I’ve got a couple background threads that talk to a server and I’m trying to understand the best way to cause the results of those thread activities to trigger GUI changes, like a dialog box popping up, etc. I read quite a bit about not using MessageManager::callFunctionOnMessageThread() from any background threads, so i’m at a bit of a stopping point figuring out how to get this to work without blocking.
What i’ve got happening in my app is when the user clicks on a menu item, a window appears which spawns a couple background threads to retrieve some data from a server. Those threads trigger callbacks in the window to populate the window’s objects with the data. When the user selects one of the objects and clicks a button in the window, the threads for talking to the server are started up again. when those threads finish what they’re doing, they trigger callBacks to the window, which result in Save dialog boxes. The problem i’m running into is that these server threads are the ones that are triggering these dialog boxes, which you can’t do as they’re not the MessageManager thread.
What’s the correct way to tell the MessageManager to do some UI things (dialog boxes, save windows, etc) from threads other than the MessageManager thread?

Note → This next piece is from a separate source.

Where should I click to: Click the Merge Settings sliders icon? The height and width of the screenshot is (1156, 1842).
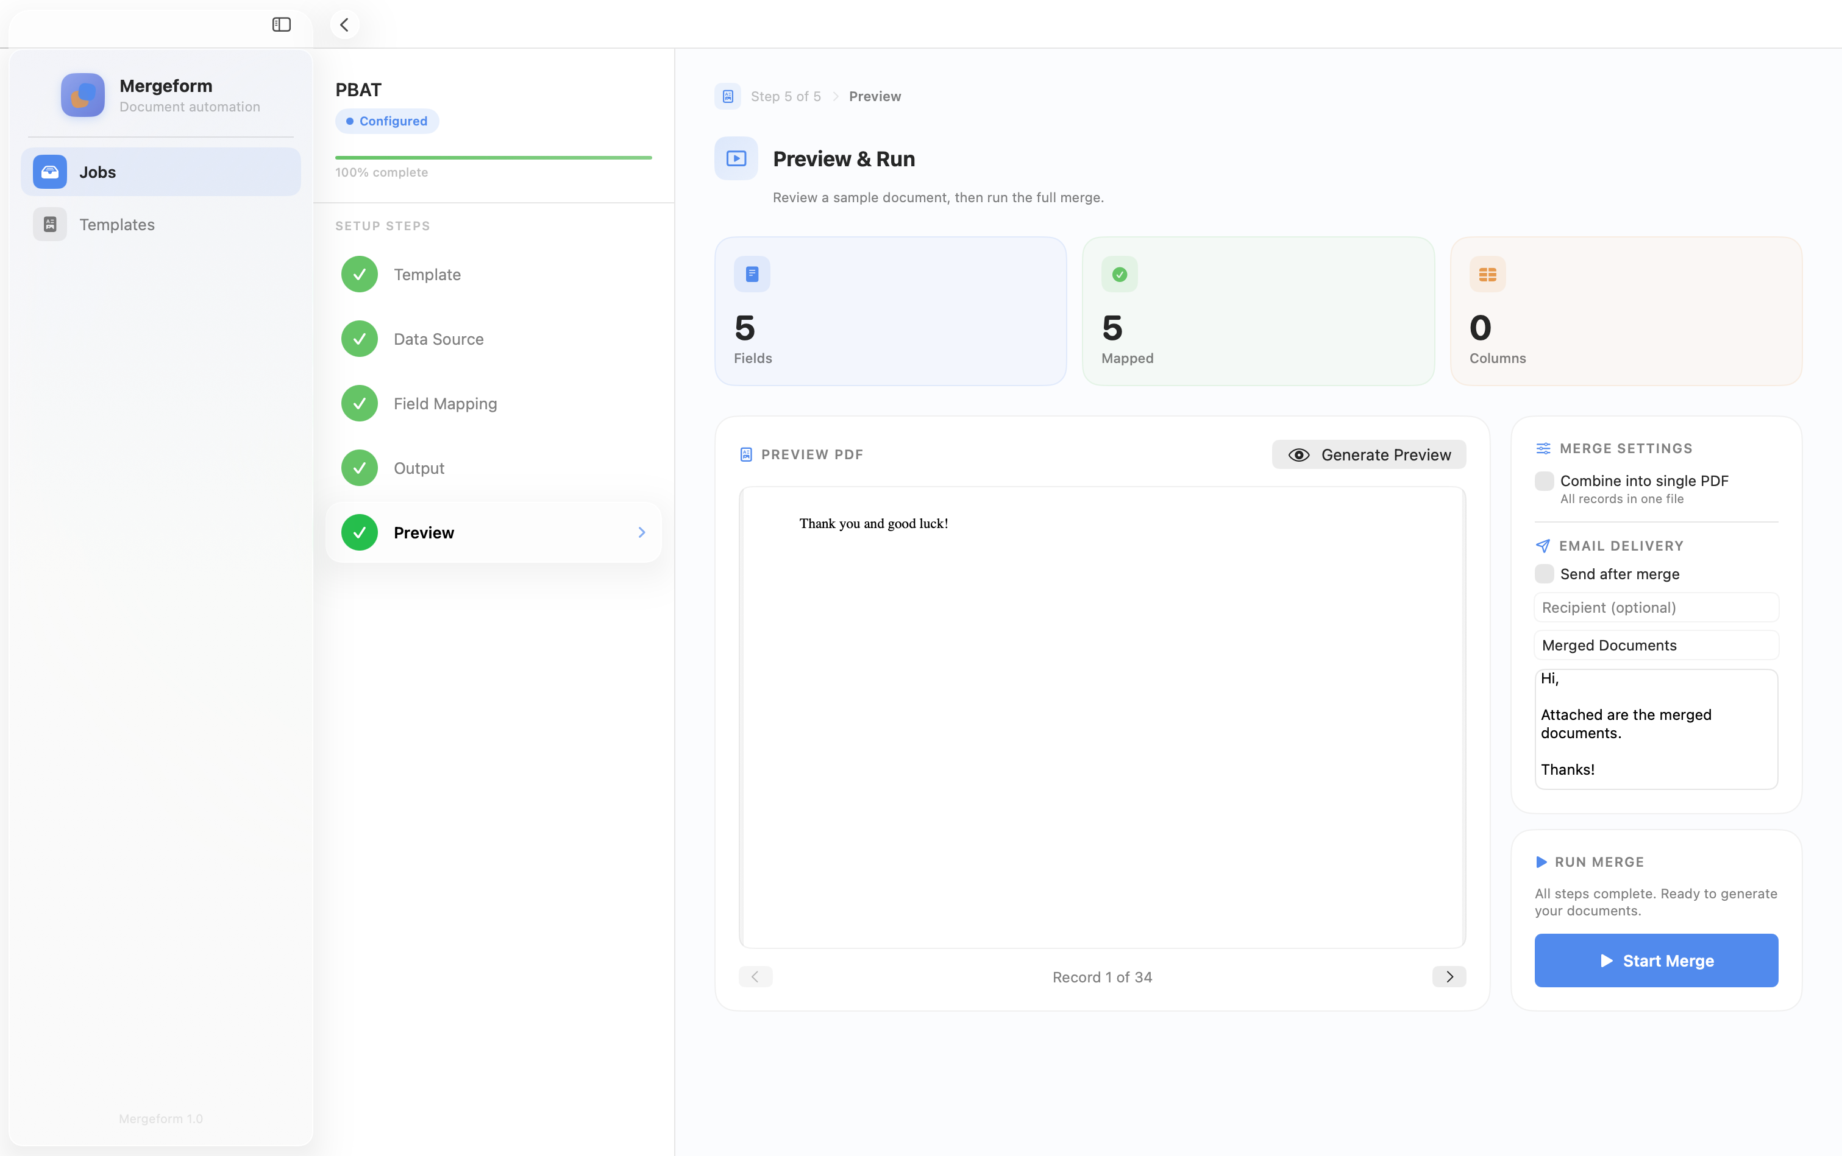[1544, 448]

AsyncUpdater will suit your needs. You could also use MessageManager::callFunctionOnMessageThread(), not sure why you wouldn’t want to call it from background threads as that is its entire purpose.
Ah okay, I just read the documentation. callFunctionOnMessageThread() blocks until its code has been run, so if you have multiple threads using that system while also sharing an exclusive resource, you can easily deadlock.
MessageManager::callAsync may do what you need, but you need to be careful that events don’t get delivered after their target component has been deleted. AsyncUpdater is safest.
Almost everytime I use callAsync I shoot myself in the foot with some kind of object-no-longer exists bug You’d have thought one mistake might be enough to learn my lesson, but it’s more like five and counting…
Ah, it’s not showing up in the website docs because it’s C++11 only… We should fix that! But no, it’s not new, and you can see it if you look at the code.